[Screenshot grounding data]
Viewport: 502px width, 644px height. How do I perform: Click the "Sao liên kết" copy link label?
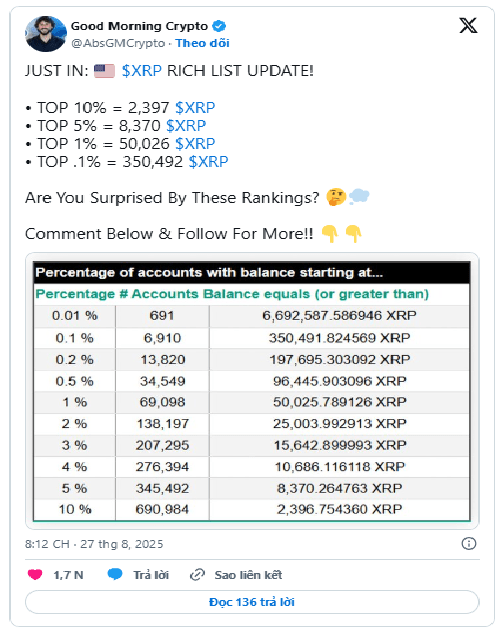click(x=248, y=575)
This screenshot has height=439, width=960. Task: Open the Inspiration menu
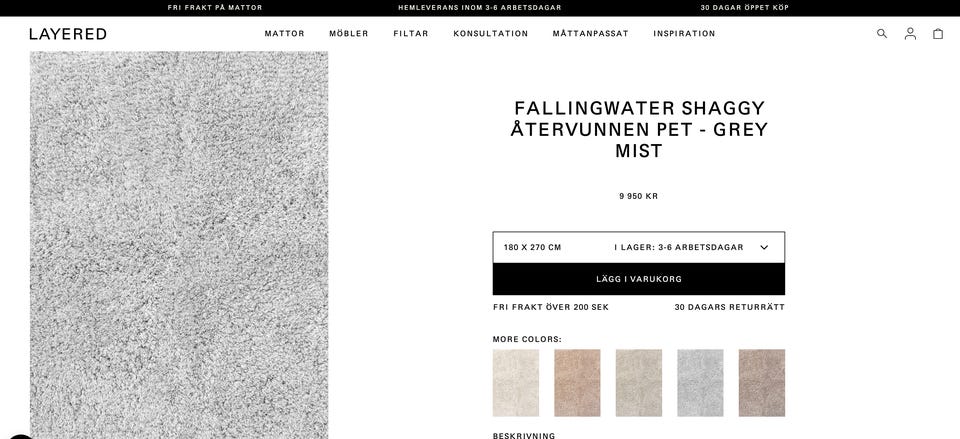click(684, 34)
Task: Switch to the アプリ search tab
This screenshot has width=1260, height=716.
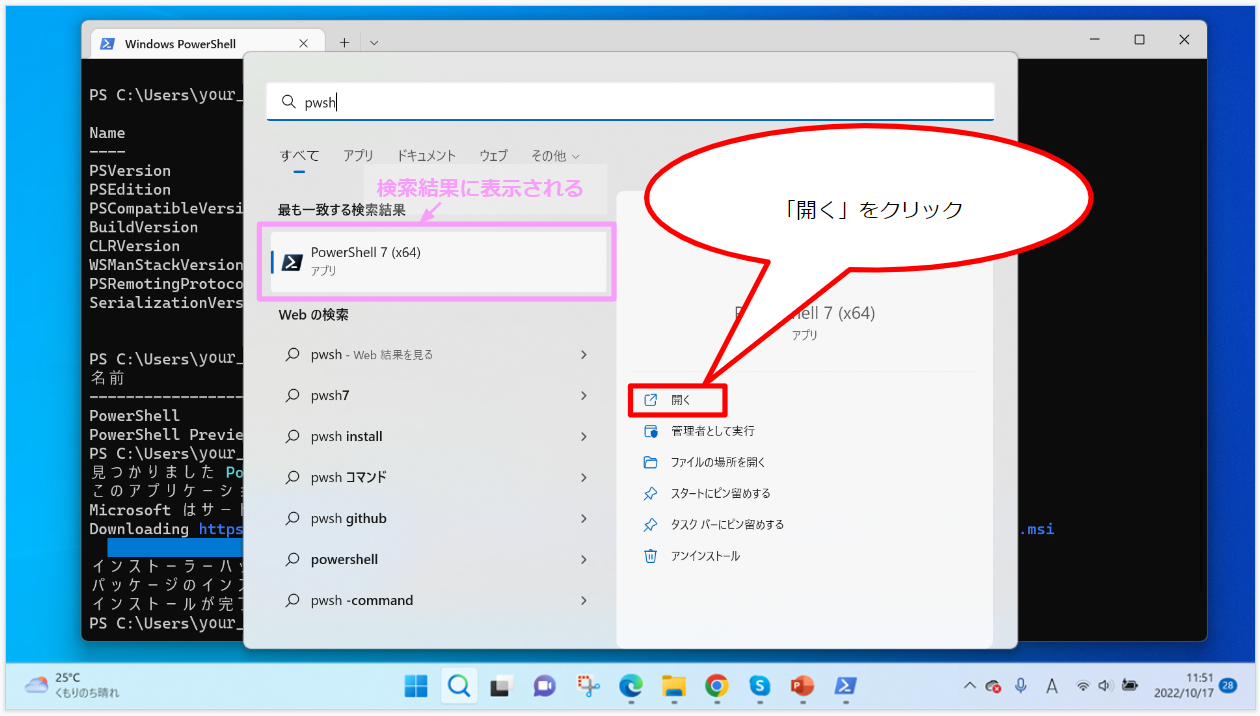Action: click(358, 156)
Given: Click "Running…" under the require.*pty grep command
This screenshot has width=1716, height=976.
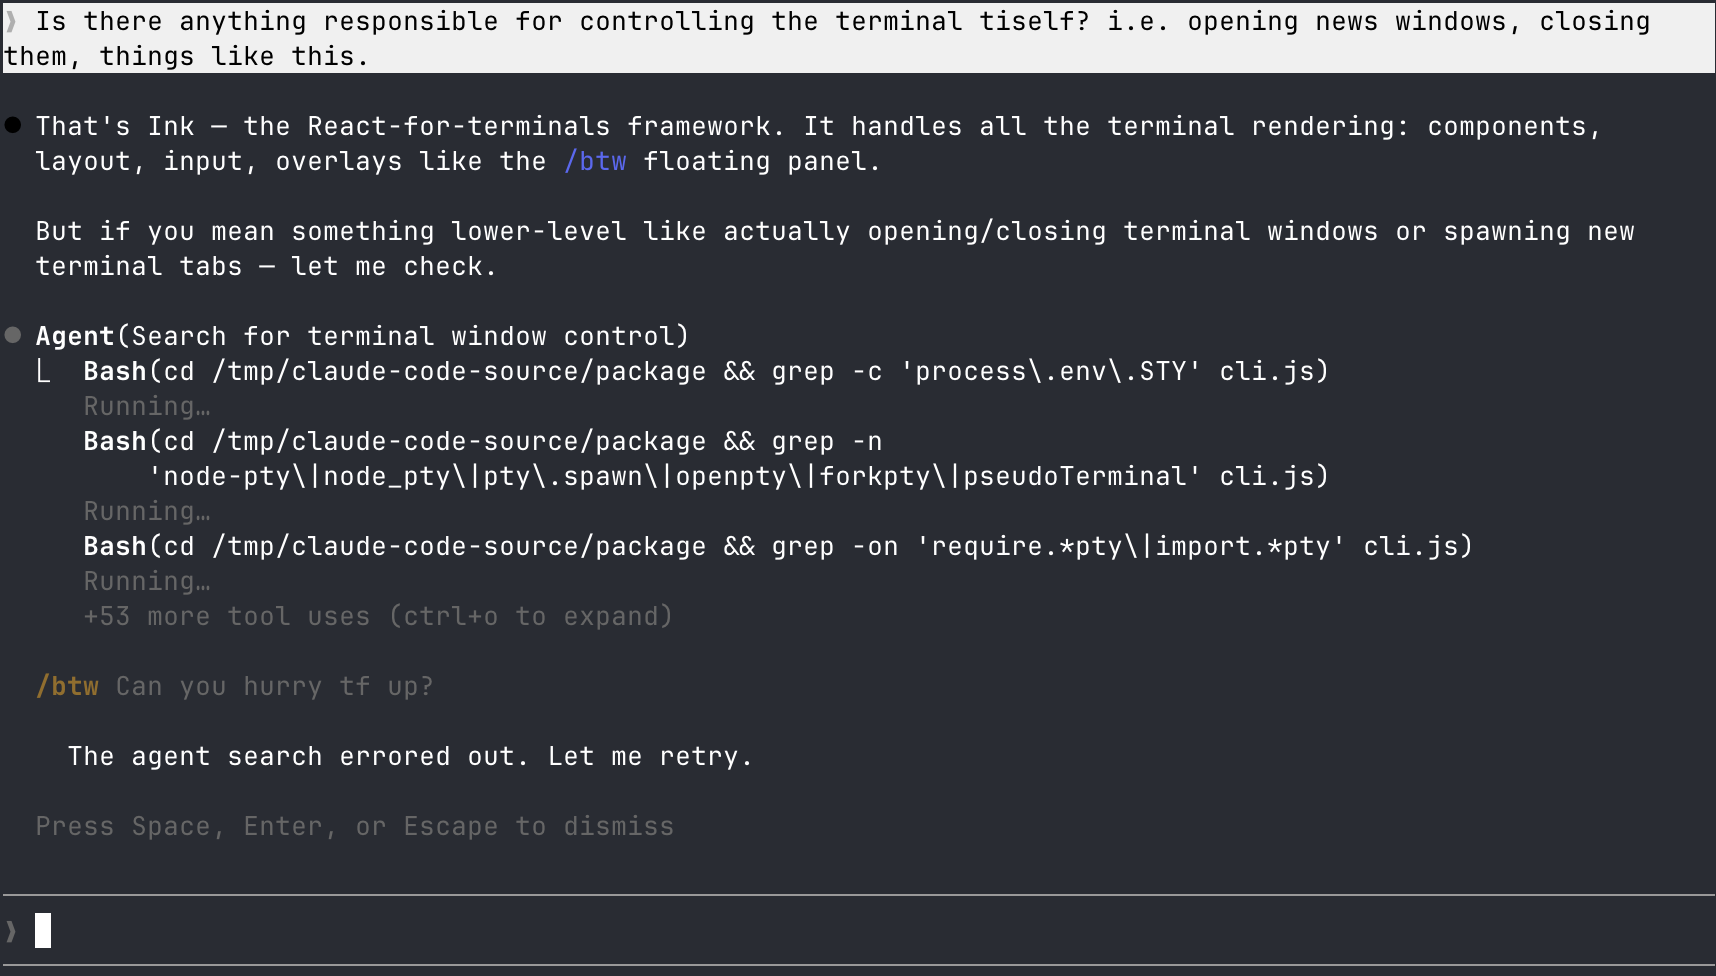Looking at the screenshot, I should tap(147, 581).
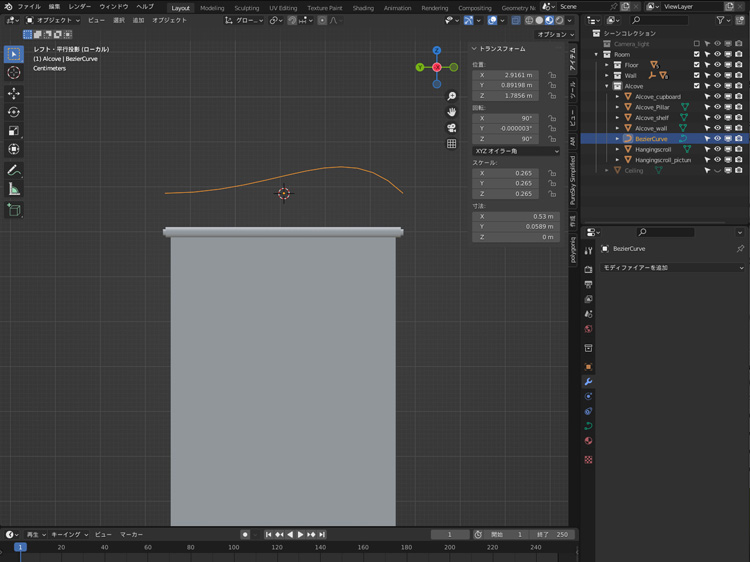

(Exercise aim) With all pictures excluded, output exactly the lines from the one containing "This screenshot has height=439, width=960." through the final line of the entries, inclusive.

(Answer space)
This screenshot has height=439, width=960. Task: Open the Inspiration menu
click(684, 34)
Task: Switch to the アプリ search tab
This screenshot has width=1260, height=716.
Action: click(358, 156)
Given: Click "Running…" under the require.*pty grep command
This screenshot has width=1716, height=976.
Looking at the screenshot, I should tap(147, 581).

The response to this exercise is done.